Work request
Resume the journal entry about an evening spent with friends and the return to an empty house, continuing from its final sentence.

===== Text section

We then went back to lolliepopp's for film-watching and much silliness, with the added company of jhg, sweinhodge, adjectivemarcus, babysimon and trishpiglet. Almost unfair amounts of fun were had sitting around giggling at bad jokes.
I didn't want to leave at all today. Didn't want to come back to this empty house. Time spent around people was great; when they all went to bed I sat up for an hour wishing I could have followed one or more of them, I really didn't want to be alone. Remembering babysimon's genuinely charming (and very drunken) explanation that he didn't fancy me, and wasn't ever going to. ~s~ [And apparently some things I've misremembered, for which I apologise many many times as I was absolutely convinced of what I'd heard, but I admit that my state of mind at the time, while not under the influence of alcohol of course, was not what you might call stable. I'm sorry Simon, and others - no offence intended, I swear.]
I was thinking about it last night, glad that feanelwa had gone to crash in the same room as valkyriekaren because I couldn't have slept. I'd have sat up and cried and cried.

==========
===== Dataset entries

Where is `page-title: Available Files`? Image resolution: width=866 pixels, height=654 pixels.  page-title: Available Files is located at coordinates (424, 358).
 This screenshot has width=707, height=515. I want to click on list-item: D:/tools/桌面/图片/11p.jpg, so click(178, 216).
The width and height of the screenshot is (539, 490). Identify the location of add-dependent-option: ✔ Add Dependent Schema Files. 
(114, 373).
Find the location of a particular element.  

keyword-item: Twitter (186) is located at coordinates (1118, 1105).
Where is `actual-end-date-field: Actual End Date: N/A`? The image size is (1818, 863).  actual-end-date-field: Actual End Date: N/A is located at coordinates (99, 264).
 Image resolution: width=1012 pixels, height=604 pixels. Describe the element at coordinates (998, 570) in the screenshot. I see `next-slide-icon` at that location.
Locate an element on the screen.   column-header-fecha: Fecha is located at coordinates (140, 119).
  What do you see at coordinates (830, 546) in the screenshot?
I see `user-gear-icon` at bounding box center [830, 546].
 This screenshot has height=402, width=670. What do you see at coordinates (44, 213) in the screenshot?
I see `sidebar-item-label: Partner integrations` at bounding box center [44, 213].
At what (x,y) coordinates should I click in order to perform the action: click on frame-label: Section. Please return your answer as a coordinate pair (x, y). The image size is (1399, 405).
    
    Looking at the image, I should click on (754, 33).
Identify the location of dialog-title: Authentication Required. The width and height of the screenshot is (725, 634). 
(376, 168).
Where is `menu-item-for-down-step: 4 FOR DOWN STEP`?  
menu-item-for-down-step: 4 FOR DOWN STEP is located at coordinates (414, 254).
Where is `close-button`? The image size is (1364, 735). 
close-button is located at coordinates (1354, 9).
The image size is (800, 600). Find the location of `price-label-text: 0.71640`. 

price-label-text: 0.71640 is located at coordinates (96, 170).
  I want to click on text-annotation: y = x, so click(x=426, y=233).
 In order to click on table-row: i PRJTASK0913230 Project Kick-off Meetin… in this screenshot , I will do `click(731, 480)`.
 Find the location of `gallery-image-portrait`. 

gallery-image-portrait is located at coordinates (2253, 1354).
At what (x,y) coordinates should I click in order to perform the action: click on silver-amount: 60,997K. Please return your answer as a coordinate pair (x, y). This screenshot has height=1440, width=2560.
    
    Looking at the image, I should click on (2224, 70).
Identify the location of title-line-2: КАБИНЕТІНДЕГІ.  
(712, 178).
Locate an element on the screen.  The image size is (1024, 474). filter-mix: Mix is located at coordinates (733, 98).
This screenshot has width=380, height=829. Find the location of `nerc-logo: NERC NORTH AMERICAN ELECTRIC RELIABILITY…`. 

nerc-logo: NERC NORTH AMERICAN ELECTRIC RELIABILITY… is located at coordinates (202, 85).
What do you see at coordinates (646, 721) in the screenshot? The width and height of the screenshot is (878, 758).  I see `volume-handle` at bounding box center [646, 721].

==========

Result of this task
I did. But alone, where it wasn't disturbing anyone. Then I checked my phone, and found I had a surprise-hugs text from olithered, which occasioned meepage. Then I slept.
And this house is so empty. Lots of me is considering asking various people if they happen to be free this evening, just so I can have company. They won't be, though. This is probably a good thing.
I'm so lonely now. And aching with wishing I were, for want of a better explanation, valkyriekaren's type. ~s~ Ah well. Never mind.
I'll close my eyes and pray for Tuesday afternoon to creep up unexpectedly.